- WHAT IS ASKED
Print the lines of the listing below exactly as they appear, starting with the line that contains "Where should I click to: Copy" and going on through the line that contains "[x=465, y=133]".
** start **
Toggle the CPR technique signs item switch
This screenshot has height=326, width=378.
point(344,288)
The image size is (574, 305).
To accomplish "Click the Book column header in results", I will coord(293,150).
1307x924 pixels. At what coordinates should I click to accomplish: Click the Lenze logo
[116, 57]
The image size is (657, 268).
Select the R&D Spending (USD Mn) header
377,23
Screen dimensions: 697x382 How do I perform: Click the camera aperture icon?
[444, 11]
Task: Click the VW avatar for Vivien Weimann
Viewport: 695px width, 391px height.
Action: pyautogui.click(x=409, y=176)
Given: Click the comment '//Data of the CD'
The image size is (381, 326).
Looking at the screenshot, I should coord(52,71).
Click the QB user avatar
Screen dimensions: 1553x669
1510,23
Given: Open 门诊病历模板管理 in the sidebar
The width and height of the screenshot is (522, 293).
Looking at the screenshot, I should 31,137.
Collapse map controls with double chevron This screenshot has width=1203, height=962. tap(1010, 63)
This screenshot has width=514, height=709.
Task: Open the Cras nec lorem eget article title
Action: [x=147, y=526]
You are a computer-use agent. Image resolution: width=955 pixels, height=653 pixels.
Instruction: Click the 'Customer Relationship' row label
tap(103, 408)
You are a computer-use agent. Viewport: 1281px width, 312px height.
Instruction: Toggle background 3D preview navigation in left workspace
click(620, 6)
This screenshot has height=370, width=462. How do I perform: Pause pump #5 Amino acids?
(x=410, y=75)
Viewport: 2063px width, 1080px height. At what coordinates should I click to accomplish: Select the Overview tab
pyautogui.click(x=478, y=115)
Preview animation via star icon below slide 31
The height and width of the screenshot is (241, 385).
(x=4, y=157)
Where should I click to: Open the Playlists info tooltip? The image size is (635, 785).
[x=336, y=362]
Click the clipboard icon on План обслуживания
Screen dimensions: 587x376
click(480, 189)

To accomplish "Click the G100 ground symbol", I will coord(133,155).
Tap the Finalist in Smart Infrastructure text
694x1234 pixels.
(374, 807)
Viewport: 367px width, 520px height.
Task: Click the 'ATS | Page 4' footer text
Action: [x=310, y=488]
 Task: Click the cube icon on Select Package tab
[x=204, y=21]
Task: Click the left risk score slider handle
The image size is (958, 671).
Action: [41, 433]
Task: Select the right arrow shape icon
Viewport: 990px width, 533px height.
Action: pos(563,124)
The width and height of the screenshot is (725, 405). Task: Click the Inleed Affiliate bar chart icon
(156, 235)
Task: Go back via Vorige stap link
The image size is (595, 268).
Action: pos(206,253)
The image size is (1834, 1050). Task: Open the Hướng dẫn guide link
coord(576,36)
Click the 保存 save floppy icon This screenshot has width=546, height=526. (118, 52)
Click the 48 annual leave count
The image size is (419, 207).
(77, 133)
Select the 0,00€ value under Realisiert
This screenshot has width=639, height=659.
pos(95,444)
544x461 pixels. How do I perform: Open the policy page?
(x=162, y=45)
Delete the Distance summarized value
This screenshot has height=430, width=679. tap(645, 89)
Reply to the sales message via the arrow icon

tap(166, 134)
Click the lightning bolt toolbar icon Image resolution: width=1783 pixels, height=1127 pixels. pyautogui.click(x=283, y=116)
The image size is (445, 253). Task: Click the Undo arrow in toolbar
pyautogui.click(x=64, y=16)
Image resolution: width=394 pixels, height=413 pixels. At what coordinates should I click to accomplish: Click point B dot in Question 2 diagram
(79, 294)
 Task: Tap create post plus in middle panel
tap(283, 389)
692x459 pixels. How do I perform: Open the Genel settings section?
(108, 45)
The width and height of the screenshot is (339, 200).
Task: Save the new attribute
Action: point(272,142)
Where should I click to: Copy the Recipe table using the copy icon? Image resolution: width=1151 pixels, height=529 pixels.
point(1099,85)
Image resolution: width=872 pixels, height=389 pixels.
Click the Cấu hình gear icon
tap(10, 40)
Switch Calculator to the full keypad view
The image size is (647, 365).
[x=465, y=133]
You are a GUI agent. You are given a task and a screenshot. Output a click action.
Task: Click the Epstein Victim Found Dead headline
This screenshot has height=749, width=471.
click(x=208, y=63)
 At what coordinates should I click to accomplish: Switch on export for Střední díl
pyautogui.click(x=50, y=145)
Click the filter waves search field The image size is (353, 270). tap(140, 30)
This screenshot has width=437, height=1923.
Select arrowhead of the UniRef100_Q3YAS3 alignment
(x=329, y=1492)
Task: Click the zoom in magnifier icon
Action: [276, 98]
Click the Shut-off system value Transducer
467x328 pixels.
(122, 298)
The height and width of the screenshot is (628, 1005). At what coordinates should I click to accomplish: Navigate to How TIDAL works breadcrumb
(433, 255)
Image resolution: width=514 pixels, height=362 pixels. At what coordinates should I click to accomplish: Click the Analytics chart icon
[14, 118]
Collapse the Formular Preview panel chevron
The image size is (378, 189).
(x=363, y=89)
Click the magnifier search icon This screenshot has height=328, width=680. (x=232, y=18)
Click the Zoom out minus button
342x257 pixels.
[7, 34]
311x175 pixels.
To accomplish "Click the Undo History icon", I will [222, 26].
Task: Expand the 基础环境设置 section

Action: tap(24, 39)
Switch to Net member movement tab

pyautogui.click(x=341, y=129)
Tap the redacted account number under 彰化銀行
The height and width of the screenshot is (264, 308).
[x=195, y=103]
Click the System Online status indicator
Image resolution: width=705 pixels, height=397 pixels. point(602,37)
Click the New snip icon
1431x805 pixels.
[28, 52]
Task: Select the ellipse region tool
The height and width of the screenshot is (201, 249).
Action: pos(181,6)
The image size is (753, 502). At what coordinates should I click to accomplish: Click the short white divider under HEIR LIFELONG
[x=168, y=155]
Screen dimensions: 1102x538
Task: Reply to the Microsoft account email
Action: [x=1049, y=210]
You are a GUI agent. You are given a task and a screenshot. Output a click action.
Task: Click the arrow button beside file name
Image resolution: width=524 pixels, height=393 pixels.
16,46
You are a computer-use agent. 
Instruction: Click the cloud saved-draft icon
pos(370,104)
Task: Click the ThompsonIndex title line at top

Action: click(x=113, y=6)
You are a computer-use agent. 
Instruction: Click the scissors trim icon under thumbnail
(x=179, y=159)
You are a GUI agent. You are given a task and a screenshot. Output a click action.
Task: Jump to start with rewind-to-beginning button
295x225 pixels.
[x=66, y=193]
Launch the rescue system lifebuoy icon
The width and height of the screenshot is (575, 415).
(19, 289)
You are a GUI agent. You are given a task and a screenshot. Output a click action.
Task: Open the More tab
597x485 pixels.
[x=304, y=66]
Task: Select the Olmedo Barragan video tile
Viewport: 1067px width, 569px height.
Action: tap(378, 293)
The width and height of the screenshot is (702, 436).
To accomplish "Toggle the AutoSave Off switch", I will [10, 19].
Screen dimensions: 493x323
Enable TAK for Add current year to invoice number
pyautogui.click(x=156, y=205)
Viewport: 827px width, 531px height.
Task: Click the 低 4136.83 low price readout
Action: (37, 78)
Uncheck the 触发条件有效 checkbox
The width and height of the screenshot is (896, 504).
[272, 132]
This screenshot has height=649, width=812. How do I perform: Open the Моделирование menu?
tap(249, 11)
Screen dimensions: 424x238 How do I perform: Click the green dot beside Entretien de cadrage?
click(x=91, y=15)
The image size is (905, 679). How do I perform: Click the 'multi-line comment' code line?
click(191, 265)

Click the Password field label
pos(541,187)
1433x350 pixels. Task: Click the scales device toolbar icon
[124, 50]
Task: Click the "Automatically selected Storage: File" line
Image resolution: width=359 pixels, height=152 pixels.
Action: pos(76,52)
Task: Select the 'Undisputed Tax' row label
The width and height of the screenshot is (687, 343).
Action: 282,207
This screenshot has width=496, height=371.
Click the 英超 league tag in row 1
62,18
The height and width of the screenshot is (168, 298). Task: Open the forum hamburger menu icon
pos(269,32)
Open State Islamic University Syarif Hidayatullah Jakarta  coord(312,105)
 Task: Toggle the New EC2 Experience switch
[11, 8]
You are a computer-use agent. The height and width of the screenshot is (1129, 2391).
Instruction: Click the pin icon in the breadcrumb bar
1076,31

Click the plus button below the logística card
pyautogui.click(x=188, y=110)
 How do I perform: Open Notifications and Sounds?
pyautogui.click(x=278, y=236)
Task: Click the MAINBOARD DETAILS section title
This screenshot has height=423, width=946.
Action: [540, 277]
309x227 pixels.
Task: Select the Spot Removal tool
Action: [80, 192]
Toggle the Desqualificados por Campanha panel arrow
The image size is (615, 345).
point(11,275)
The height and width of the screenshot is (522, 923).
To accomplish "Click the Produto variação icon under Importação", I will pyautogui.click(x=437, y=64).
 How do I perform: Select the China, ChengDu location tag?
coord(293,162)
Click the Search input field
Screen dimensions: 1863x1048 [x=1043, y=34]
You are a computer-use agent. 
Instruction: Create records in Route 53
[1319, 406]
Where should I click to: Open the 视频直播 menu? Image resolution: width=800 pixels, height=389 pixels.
** end **
- EXERCISE ANSWER
Where should I click to: Copy the Recipe table using the copy icon? Image resolution: width=1151 pixels, height=529 pixels.
point(1099,85)
Image resolution: width=872 pixels, height=389 pixels.
Click the Cấu hình gear icon
tap(10, 40)
Switch Calculator to the full keypad view
The image size is (647, 365).
[x=465, y=133]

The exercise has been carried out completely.